So this is how you would, this is kind of a technique that is quite conventional in shoe-making, stretching the leather around. It’s the wetting of the leather that is a bit less common.
Shauna Richardson, Crochetdermist: I start with a solid form and then I freestyle crochet using the one single stitch, responding to the anatomy, so I’m highlighting different parts of the anatomy using the direction of the stitch.
Matt Durran, Artist, curator and glass designer:
This is 170 degrees and we are just bending the glass over the form. Once the glass is in the right position I will fan the door to get the temperature down to an even temperature.
Stephen Wessel, Flute-maker:
I think craft or working with your hands is fundamental to being human. Making is life to me, it’s what I do.
When we started we wanted to make a lightweight simple flute so we thought why don’t we use a modern material instead of silver for the keywork.
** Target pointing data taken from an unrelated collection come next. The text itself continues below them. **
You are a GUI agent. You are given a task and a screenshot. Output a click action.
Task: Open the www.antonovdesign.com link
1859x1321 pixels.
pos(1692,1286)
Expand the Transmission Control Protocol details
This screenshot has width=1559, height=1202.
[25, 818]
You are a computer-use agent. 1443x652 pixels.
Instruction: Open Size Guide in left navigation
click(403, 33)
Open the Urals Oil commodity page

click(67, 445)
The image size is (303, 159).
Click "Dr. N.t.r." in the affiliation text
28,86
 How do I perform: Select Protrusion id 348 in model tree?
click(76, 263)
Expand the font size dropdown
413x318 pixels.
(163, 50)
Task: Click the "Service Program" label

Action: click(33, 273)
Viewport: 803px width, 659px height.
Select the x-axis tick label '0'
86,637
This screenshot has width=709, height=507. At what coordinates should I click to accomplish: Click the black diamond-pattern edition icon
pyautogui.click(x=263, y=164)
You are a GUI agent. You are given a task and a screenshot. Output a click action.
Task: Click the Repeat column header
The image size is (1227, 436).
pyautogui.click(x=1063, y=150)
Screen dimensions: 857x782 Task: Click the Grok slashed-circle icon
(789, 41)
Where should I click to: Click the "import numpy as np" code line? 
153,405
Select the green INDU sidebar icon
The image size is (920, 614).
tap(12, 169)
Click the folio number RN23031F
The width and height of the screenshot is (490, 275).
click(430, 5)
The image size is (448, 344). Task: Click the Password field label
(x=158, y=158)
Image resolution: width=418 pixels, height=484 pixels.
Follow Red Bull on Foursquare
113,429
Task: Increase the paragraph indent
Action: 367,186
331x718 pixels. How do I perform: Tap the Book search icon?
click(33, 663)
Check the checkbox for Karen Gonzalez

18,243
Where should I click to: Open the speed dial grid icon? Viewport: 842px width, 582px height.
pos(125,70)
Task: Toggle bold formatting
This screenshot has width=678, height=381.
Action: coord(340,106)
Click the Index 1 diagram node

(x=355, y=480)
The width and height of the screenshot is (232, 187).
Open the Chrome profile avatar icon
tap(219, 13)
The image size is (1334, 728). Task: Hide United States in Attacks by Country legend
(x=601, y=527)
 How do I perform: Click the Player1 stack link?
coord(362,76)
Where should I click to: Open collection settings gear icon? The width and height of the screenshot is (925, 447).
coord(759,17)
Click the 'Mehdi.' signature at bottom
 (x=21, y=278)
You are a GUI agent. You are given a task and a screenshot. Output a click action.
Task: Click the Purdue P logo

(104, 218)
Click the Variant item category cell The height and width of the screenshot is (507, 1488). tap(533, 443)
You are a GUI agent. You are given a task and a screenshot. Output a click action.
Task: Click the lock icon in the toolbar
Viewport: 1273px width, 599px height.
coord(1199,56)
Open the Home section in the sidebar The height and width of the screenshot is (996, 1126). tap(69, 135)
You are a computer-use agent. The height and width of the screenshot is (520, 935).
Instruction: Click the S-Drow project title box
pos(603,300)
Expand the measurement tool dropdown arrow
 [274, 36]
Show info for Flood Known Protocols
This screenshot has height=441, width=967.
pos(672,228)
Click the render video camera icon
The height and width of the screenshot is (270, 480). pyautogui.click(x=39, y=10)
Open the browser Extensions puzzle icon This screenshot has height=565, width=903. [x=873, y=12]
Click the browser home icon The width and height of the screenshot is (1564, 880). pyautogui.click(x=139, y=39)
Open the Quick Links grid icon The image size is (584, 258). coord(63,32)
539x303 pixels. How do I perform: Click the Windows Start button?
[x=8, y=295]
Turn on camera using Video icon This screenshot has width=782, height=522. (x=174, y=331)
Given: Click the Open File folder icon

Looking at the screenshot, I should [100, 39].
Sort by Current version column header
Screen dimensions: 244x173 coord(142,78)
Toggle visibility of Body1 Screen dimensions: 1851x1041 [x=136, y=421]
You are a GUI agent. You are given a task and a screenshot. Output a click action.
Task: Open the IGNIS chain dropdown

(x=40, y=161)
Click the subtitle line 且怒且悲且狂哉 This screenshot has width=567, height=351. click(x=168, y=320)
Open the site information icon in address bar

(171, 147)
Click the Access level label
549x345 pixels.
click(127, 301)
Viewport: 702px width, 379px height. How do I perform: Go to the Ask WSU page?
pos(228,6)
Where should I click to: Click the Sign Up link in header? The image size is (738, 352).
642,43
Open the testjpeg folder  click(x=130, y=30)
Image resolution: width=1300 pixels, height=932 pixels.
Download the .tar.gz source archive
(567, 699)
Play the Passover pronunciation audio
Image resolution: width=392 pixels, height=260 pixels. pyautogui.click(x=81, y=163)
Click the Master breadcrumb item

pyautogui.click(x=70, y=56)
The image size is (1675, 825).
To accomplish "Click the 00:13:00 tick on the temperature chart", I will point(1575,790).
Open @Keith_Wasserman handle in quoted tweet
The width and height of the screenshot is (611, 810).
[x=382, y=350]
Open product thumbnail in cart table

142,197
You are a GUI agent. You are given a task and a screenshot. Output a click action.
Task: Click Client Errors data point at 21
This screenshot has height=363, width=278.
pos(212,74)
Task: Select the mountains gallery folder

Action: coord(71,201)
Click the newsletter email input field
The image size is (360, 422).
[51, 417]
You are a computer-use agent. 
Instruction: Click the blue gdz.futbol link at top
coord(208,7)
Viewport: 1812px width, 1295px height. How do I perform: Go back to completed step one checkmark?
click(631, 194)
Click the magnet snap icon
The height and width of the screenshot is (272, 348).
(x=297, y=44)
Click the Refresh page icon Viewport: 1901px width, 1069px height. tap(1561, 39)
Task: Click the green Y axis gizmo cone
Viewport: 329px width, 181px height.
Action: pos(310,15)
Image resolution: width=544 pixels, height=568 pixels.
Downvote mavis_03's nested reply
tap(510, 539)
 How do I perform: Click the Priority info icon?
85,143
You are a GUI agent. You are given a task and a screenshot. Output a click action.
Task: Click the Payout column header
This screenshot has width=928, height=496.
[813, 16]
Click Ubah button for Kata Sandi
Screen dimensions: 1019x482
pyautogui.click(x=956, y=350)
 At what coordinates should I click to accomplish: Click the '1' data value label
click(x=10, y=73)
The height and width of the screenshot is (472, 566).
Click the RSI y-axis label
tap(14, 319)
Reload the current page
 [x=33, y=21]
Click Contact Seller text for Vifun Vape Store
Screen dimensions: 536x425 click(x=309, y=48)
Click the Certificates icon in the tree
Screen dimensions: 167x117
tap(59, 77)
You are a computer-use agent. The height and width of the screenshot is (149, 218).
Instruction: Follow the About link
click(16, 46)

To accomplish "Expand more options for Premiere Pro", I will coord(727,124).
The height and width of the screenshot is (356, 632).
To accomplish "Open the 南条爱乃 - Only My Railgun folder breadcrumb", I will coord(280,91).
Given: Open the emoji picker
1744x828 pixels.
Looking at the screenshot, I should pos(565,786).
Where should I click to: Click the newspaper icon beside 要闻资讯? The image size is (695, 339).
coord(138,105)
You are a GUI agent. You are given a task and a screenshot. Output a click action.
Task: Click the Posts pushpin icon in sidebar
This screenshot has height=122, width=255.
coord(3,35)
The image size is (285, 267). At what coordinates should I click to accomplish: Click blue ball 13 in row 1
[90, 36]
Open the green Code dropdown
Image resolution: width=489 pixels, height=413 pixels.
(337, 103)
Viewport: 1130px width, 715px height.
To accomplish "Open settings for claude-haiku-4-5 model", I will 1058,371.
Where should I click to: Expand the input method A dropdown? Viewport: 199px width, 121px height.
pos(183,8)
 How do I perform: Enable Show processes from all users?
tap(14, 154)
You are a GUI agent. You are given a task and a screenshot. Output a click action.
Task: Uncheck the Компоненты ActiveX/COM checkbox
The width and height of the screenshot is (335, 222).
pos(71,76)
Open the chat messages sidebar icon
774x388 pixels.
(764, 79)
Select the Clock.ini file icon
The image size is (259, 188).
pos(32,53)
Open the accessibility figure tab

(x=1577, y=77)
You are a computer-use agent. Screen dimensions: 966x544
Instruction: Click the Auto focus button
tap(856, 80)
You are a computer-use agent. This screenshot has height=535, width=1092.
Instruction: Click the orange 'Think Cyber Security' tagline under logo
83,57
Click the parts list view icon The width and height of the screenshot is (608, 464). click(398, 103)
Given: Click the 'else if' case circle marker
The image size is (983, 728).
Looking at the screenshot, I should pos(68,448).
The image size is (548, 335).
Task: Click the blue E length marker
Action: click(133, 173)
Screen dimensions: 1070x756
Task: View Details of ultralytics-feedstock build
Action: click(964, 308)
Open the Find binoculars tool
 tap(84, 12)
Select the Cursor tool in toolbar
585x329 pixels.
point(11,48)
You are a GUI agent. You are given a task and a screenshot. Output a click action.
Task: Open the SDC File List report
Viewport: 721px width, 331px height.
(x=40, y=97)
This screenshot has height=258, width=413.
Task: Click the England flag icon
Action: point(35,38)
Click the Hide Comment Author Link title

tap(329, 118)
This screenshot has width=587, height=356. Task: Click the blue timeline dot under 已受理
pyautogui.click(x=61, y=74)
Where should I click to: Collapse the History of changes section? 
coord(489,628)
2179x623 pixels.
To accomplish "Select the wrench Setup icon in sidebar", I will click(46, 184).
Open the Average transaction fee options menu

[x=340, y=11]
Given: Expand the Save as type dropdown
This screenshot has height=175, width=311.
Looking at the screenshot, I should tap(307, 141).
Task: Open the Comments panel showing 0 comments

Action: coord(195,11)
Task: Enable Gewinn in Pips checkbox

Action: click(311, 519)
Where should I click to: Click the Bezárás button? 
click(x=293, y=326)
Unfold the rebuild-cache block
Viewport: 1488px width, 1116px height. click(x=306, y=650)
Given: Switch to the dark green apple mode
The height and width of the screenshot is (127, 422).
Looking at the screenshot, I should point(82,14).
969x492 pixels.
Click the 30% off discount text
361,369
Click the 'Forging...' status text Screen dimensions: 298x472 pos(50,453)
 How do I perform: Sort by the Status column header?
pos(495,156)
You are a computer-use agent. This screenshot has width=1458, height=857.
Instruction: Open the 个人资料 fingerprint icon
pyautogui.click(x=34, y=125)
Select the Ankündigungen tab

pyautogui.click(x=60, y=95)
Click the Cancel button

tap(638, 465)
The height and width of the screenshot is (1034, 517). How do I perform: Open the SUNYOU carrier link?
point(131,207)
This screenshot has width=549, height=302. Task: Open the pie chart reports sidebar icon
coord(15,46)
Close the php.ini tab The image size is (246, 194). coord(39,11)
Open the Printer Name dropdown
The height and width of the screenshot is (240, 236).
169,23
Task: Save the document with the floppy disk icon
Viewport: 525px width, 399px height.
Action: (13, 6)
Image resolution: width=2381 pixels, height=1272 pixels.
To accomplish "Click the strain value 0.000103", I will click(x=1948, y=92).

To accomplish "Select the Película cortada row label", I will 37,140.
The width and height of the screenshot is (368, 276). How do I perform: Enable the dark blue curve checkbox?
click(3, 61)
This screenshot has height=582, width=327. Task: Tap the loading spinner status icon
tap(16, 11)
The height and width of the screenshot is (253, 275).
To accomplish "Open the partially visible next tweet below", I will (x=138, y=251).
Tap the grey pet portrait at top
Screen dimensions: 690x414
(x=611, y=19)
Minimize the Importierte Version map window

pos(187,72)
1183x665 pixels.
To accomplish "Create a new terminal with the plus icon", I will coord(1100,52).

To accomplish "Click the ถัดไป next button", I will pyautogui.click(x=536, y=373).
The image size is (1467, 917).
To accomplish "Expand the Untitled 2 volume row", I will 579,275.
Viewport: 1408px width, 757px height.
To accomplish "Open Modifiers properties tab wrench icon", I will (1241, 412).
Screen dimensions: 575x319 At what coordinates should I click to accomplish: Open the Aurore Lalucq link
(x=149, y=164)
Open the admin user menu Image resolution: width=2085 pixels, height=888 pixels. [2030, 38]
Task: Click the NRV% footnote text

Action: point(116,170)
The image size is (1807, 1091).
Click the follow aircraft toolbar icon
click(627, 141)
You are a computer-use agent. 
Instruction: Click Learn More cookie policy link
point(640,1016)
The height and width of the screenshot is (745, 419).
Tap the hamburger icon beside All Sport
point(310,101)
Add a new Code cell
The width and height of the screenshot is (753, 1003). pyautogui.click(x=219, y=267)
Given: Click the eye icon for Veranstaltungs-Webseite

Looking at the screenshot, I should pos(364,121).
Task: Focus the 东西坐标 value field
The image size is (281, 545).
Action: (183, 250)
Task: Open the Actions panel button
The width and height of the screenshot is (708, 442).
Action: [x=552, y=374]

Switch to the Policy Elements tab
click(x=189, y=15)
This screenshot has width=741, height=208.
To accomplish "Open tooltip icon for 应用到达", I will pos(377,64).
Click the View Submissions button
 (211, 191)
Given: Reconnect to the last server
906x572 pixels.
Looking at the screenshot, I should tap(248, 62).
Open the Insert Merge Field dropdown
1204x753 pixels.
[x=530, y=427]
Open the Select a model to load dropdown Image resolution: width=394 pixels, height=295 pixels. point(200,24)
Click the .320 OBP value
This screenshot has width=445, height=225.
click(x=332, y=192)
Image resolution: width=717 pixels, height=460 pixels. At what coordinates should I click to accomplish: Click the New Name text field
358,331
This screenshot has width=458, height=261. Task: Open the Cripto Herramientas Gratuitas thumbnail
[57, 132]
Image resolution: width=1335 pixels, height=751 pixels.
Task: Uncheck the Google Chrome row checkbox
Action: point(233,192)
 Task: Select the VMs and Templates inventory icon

So we put our heads together and said ‘stainless steel’ and then we thought ‘stainless steel on a silver tube, hang on a minute, people might not like the look of that because although they are both shiny metals they are different colours’. And I think it was John who suggested ‘why don’t we put some other material with it and inlay it’ and we found a bar of black plastic and we recessed it and popped a black inlay piece in and looked at it from all angles and thought ‘mmm, maybe we’ve got something here, let’s pursue this one’
Marloes ten Bhömer, Shoe designer:
So I started studying my BA in Product Design in Arnheim. There was equipment to make a structurally sound object, they were all placed in the product design department. So that is where the interest in shoes started. I know about little bit about conventional shoe-making but I am more interested in re-thinking how a shoe can be made and for that I need those different areas and different aspects of design. Matt Durran, Artist, curator and glass designer:
So on the table is basically the process of my involvement in the nose cartilage molding system. Basically, what we initially do is either we take a straight cast of silica from the patient or they send us a profile. Basically, I am producing the glass, which is then used for the molding. The glass then supports the polymer that they use in surgery. Shauna Richardson, Crochetdermist: Crochet was something I learnt to do when I was very young. I can’t remember a time when I couldn’t crochet but I do remember going to clubs at junior school when I was around 8 or 9, and my granny was always making things. There has been a revival of a real interest in crochet or knitting - something that hadn’t quite happened when I first started making the crochet pieces so the element of it being popular wasn’t something I was thinking about when I first started the collection, but again it is another area that feeds into my exploration of the ‘anything can be art’ theory. Matt Durran, Artist, curator and glass designer:
I kind of feel that everything I do is an artistic endeavour, it’s just that the application of it; sometimes it’s in a gallery; sometimes it’s in a factory; sometimes it’s in a university and sometimes on a hospital ward. Marloes ten Bhömer, Shoe designer:
Most of the industry is not in the UK anymore. Some is in Spain, some is in Italy and Portugal, but what I am trying to do is produce everything in-house. I think it is called DIY Hacking, or in-house manufacturimg and I think it is the way forward for designers to be able to be at the forefront of their own practice and be able to make, produce and sell their work and not have to rely on far away manufacturing.
Stephen Wessel, Flute-maker: Being the sole maker of the entire instrument means that I have control over every single aspect of it and I know every part of it intimately. I am about the last one who is making flutes and nothing else for a living full-time. Shauna Richardson, Crochetdermist:
I think that anything that gives you the opportunity to create something extraordinary and unique is a good thing, really. Stephen Wessel, Flute-maker:
However much you try to replace hand-making technologies in the workshop, there will always be room for the craftsman. There will always be a way of doing it by hand that is perhaps better than what the computer can achieve. Matt Durran, Artist, curator and glass designer:
I remember one time some kids came to the studio and they were looking for the scrap metal and they informed us that they thought we were poor because we were working with our hands, and we thought that was such a massive misconception, because we never thought we were poor because we were working with our hands and I think it is really important that people really re-engage with actually making things.